**TEXTO PARA LEITURA**.
# # # #

Discurso durante a 106ª Sessão Deliberativa Ordinária, no Senado Federal

Considerações sobre o processo de demarcação das reservas indígenas e ecológicas no Estado de Roraima.

Autor
Mozarildo Cavalcanti (PTB - Partido Trabalhista Brasileiro/RR)
Nome completo: Francisco Mozarildo de Melo Cavalcanti
Casa
Senado Federal
Tipo
Discurso
Resumo por assunto
POLITICA INDIGENISTA.:
  • Considerações sobre o processo de demarcação das reservas indígenas e ecológicas no Estado de Roraima.
Aparteantes
Juvêncio da Fonseca.
Publicação
Publicação no DSF de 08/07/2005 - Página 22409
Assunto
Outros > POLITICA INDIGENISTA.
Indexação
  • ANALISE, IRREGULARIDADE, DEMARCAÇÃO, RESERVA INDIGENA, ESTADO DE RORAIMA (RR), ACUSAÇÃO, INEXISTENCIA, PORTARIA, PUBLICAÇÃO, ANTERIORIDADE, DECRETO FEDERAL.
  • REGISTRO, CRIAÇÃO, COMISSÃO EXTERNA, SENADO, ESTUDO, OPINIÃO, POPULAÇÃO, REGIÃO, RESERVA INDIGENA, ESTADO DE RORAIMA (RR), ENCAMINHAMENTO, RELATORIO, PRESIDENTE DA REPUBLICA.
  • SOLICITAÇÃO, TRANSCRIÇÃO, ANAIS DO SENADO, RELATORIO, AUTORIA, COMISSÃO EXTERNA, SENADO, ESTUDO, EFEITO, CRIAÇÃO, RESERVA INDIGENA, ESTADO DE RORAIMA (RR), POPULAÇÃO, REGIÃO.
  • DEFESA, APROVAÇÃO, PROJETO DE DECRETO LEGISLATIVO, AUTORIA, JUVENCIO DA FONSECA, SENADOR, SUSTAÇÃO, DECRETO FEDERAL, CRIAÇÃO, RESERVA INDIGENA, ESTADO DE RORAIMA (RR).

O SR. MOZARILDO CAVALCANTI (PTB - RR. Pronuncia o seguinte discurso. Sem revisão do orador.) - Srª Presidente Serys Slhessarenko, Srªs e Srs. Senadores, há poucos dias, abordei desta tribuna, inclusive mostrando um mapa, a situação das reservas indígenas e ecológicas em meu Estado. São 35 reservas indígenas já demarcadas e que correspondem a 50% do território do meu Estado. A população indígena do meu Estado é de 8%. Nem 3% dessa população é realmente constituída de índios aldeados, ou seja, que moram nas aldeias. Uma proporção menor ainda é de índios que estão naquele estágio mais primitivo, que vivem efetivamente da caça, da pesca, da cultura primária da mandioca. Os outros são funcionários públicos, políticos, prefeitos, vereadores, integrantes das Forças Armadas e da Polícia Militar.

# # # #

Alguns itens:
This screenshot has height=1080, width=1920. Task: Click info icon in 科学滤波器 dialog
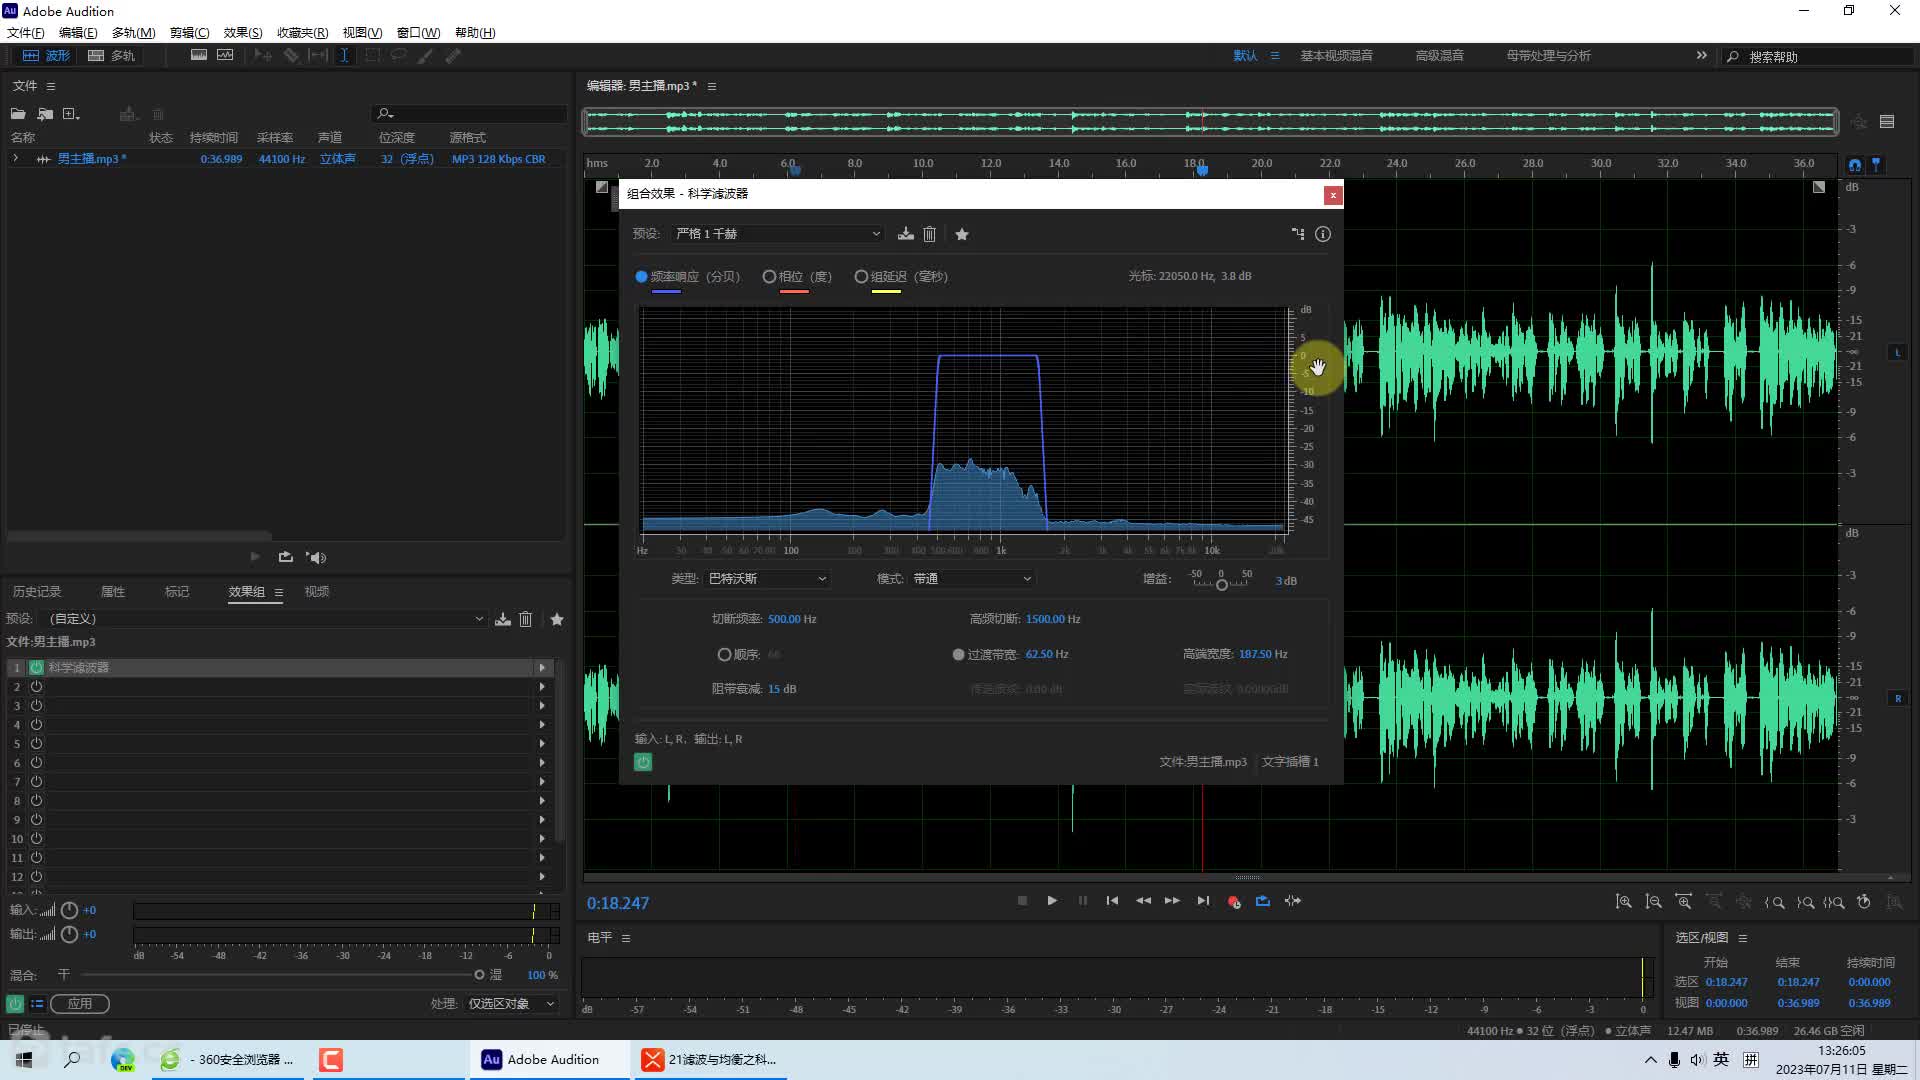coord(1323,235)
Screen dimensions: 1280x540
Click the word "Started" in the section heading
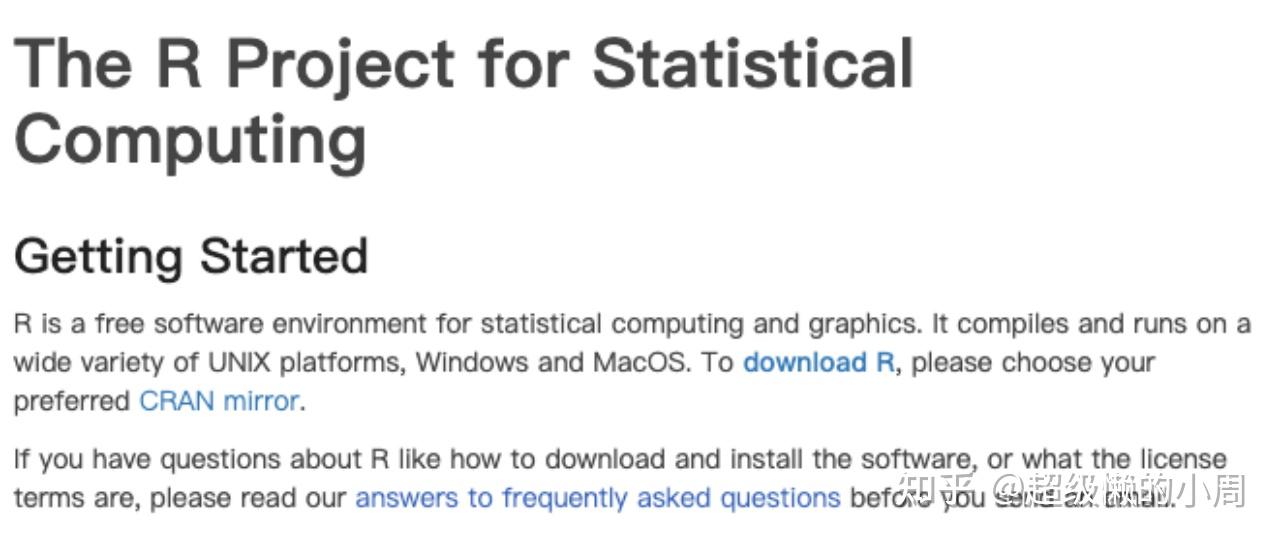pos(283,256)
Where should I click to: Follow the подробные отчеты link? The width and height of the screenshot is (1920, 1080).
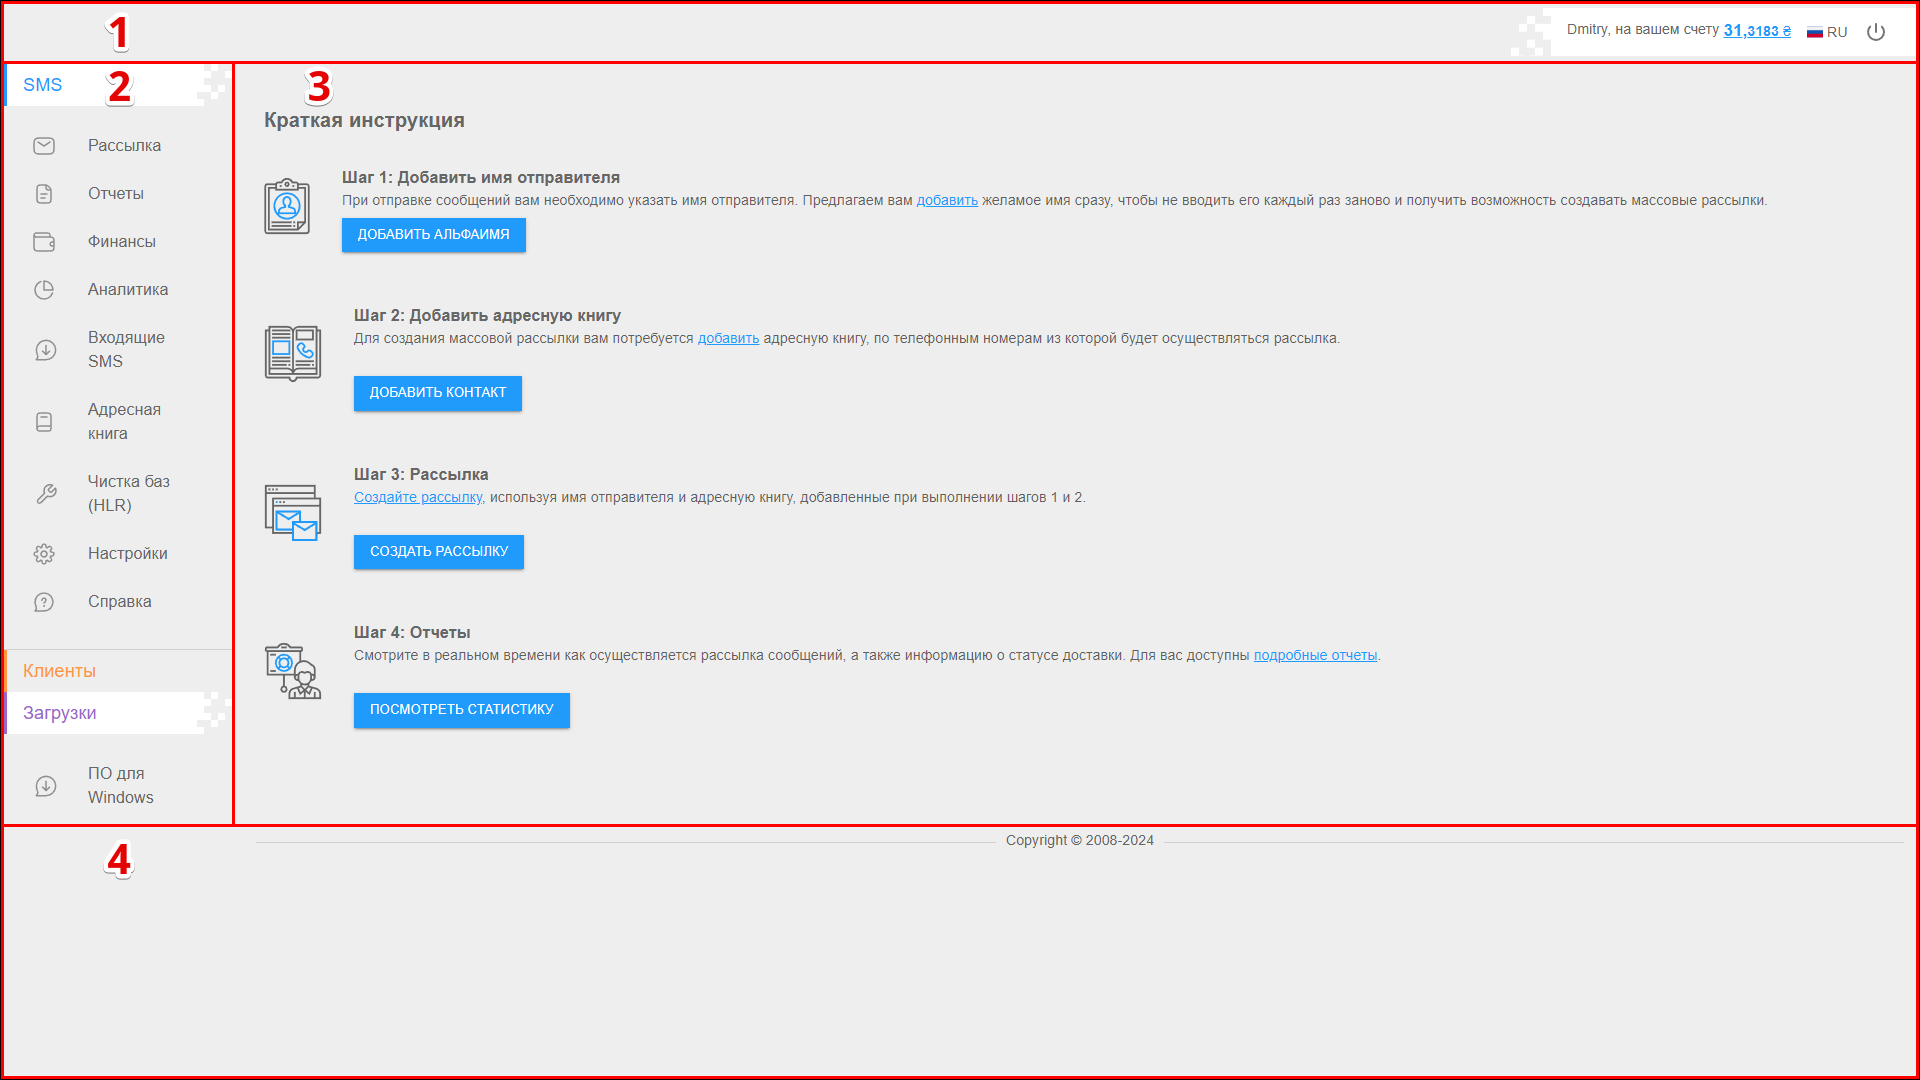[1315, 656]
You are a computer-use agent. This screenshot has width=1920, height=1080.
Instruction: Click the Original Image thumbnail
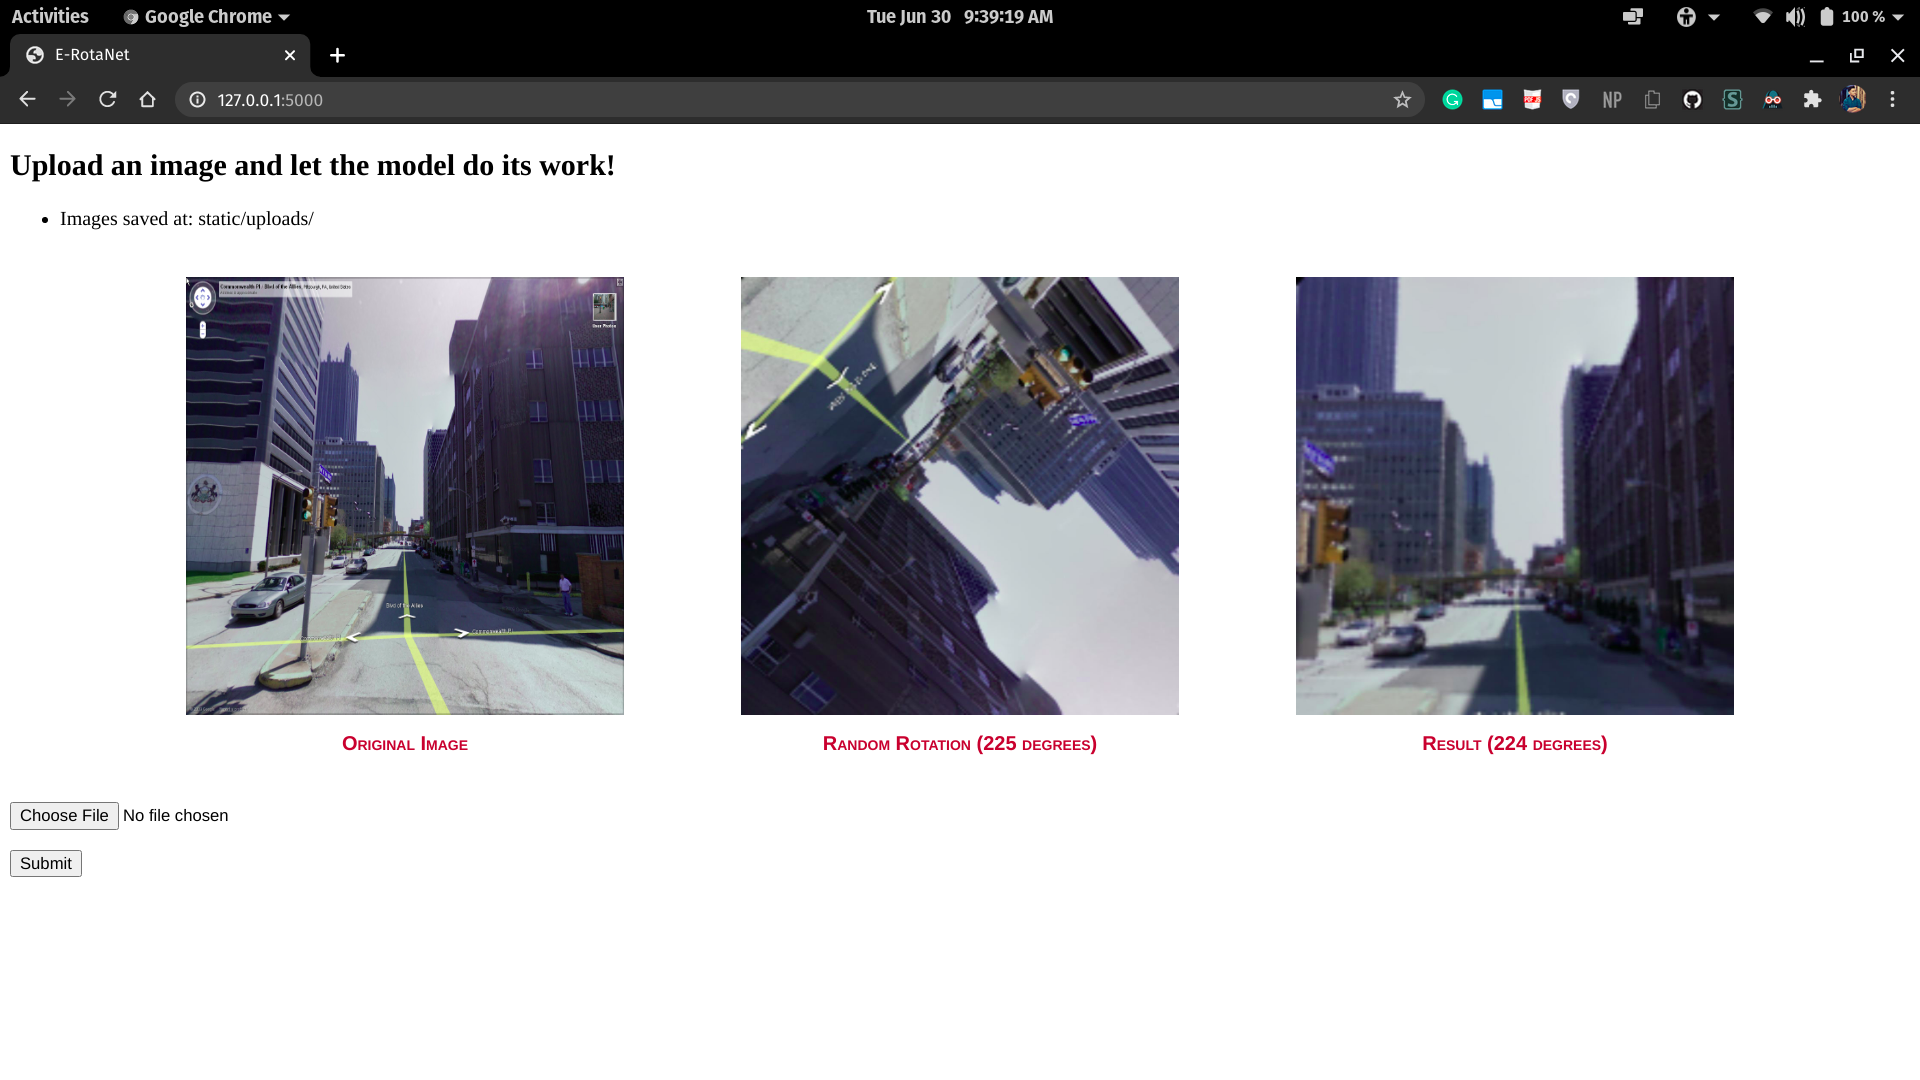point(404,496)
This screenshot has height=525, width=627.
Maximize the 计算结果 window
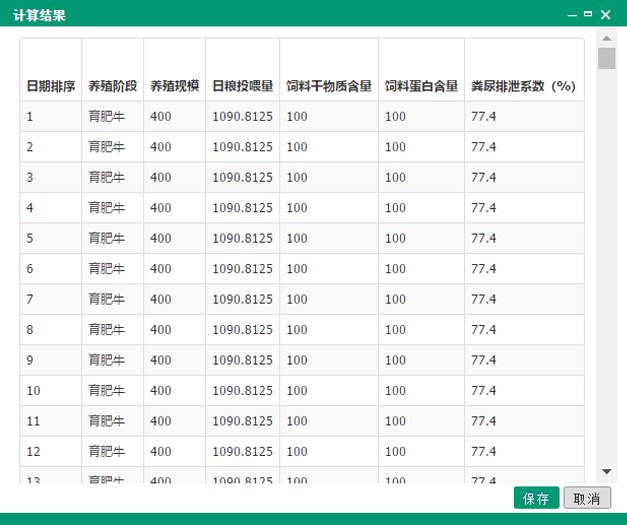click(588, 14)
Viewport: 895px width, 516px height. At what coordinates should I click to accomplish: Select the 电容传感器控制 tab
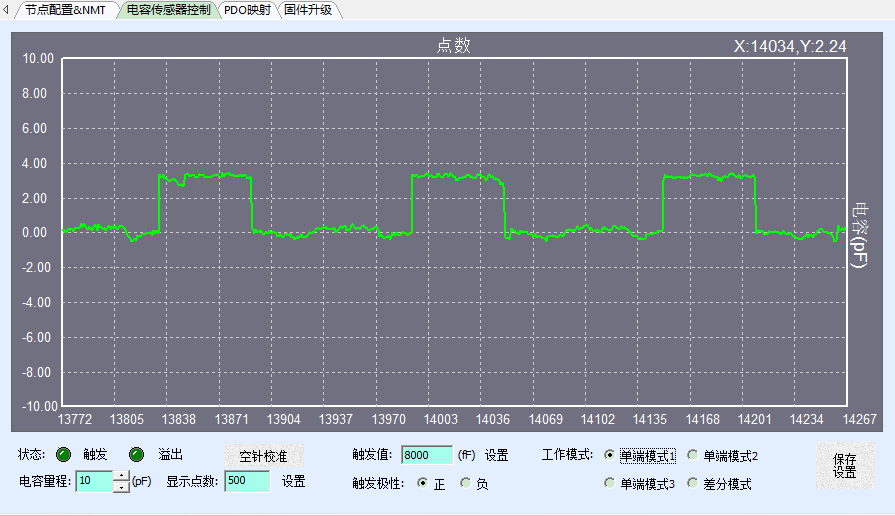point(168,10)
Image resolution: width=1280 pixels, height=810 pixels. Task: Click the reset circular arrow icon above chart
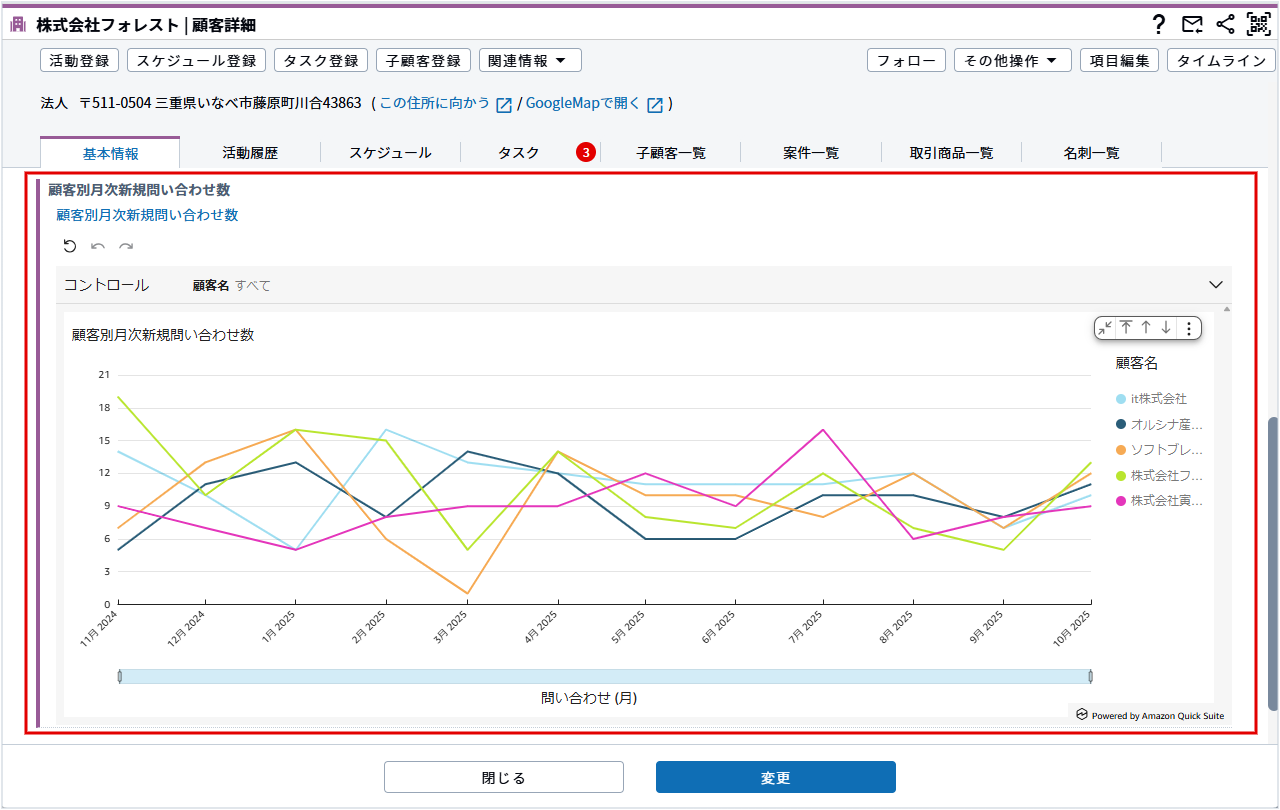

# # # #

**TAREFAS DO EXERCÍCIO**.
1. Transcreva o trecho do discurso que começa nas palavras "Aparteantes" e termina logo após "DE RORAIMA (RR).".
2. Diga se cada afirmação concorda com o discurso, respondendo sim ou não e citando literalmente as palavras decisivas: (a) o Estado tem 35 reservas indígenas demarcadas, que correspondem a 50% do seu território; (b) a população indígena do Estado é de 3%; (c) o discurso foi publicado no DSF de 08/07/2005.
Os itens formam um material à parte, sem relação com o discurso.

**OS RESULTADOS**.
1.
Aparteantes
Juvêncio da Fonseca.
Publicação
Publicação no DSF de 08/07/2005 - Página 22409
Assunto
Outros > POLITICA INDIGENISTA.
Indexação
  • ANALISE, IRREGULARIDADE, DEMARCAÇÃO, RESERVA INDIGENA, ESTADO DE RORAIMA (RR), ACUSAÇÃO, INEXISTENCIA, PORTARIA, PUBLICAÇÃO, ANTERIORIDADE, DECRETO FEDERAL.
  • REGISTRO, CRIAÇÃO, COMISSÃO EXTERNA, SENADO, ESTUDO, OPINIÃO, POPULAÇÃO, REGIÃO, RESERVA INDIGENA, ESTADO DE RORAIMA (RR), ENCAMINHAMENTO, RELATORIO, PRESIDENTE DA REPUBLICA.
  • SOLICITAÇÃO, TRANSCRIÇÃO, ANAIS DO SENADO, RELATORIO, AUTORIA, COMISSÃO EXTERNA, SENADO, ESTUDO, EFEITO, CRIAÇÃO, RESERVA INDIGENA, ESTADO DE RORAIMA (RR), POPULAÇÃO, REGIÃO.
  • DEFESA, APROVAÇÃO, PROJETO DE DECRETO LEGISLATIVO, AUTORIA, JUVENCIO DA FONSECA, SENADOR, SUSTAÇÃO, DECRETO FEDERAL, CRIAÇÃO, RESERVA INDIGENA, ESTADO DE RORAIMA (RR).

2.
(a) Sim: "São 35 reservas indígenas já demarcadas e que correspondem a 50% do território do meu Estado."
(b) Não: "A população indígena do meu Estado é de 8%."
(c) Sim: "Publicação no DSF de 08/07/2005 - Página 22409"